Represent and discover probability occurrences
Histograms are useful for giving a rough view of the probability distribution and are used to provide insight into their behavior and frequency of occurrence. For instance, In hydrology, the estimated density function of rainfall and river discharge data are analyzed using a probability distribution histogram graph.
Use histograms to give a rough sense of the density of the underlying distribution of the data for density estimation: when estimating the probability density function of the underlying variable. The total area of a histogram used for probability density is always normalized to 1. However, only nonnegative numbers can be used for the scale that gives us the height of a given bar of the histogram.
Types of Histograms
1. Equal bin width Histogram
If the bins are of equal size, a rectangle is erected over the bin with height proportional to the frequency—representing the equal bin width histogram.
2. Variable bin width histograms
When bins are not of equal width, the erected rectangle is defined to have its area proportional to the frequency of cases in the bin. The vertical axis is then not the frequency but frequency density—the frequency per unit of the class width on the horizontal axis.
3. Normalized or cumulative histograms
A histogram may also be normalized to display “relative” frequencies. It then shows the proportion of cases that fall into each of several categories, with the sum of the heights equaling 1.
When Not to Use a histogram?
When you need to show distribution against non-numerical categories
Do not use a histogram graph to plot the frequency of score occurrences in a non-continuous data set.

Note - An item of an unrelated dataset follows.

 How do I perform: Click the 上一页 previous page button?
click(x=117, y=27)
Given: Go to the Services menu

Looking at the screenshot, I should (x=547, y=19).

Use bar charts for other types of variables including ordinal and nominal data sets since it’s a graph of categorical variables. The bar charts have gaps between the rectangles to clarify this distinction.

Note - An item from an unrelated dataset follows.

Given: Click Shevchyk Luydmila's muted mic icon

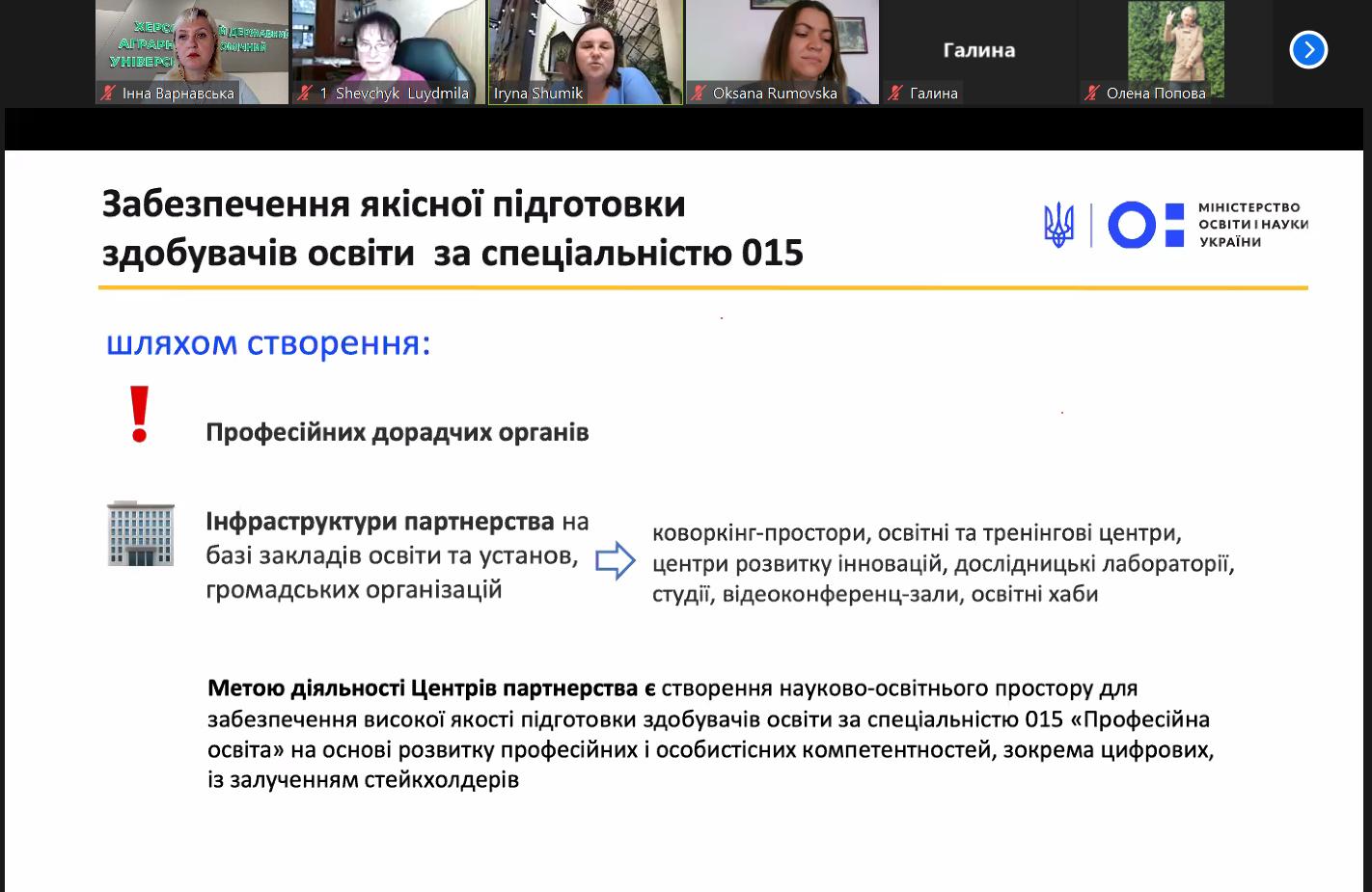Looking at the screenshot, I should pyautogui.click(x=305, y=94).
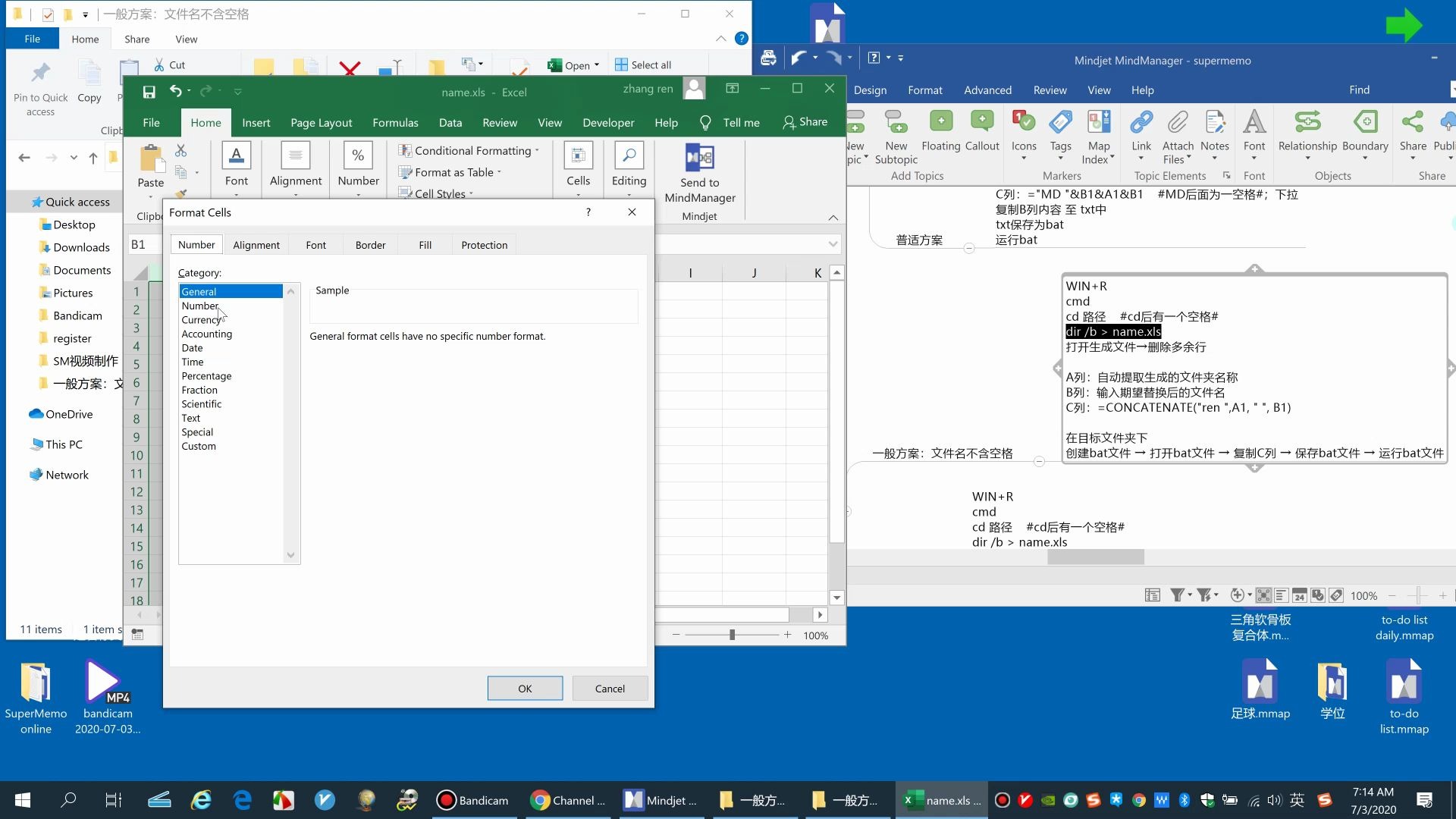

When you need to represent and discover correlations between two variables
Use a scatter plot when correlations between x and y-axis quantities are needed rather than to represent and gain an understanding of the distribution of a single variable across different intervals. Ask if you need to determine the way one variable changes with respect to the change in the other. In that case, you can use various correlation charts like line graphs, scatter plots, etc.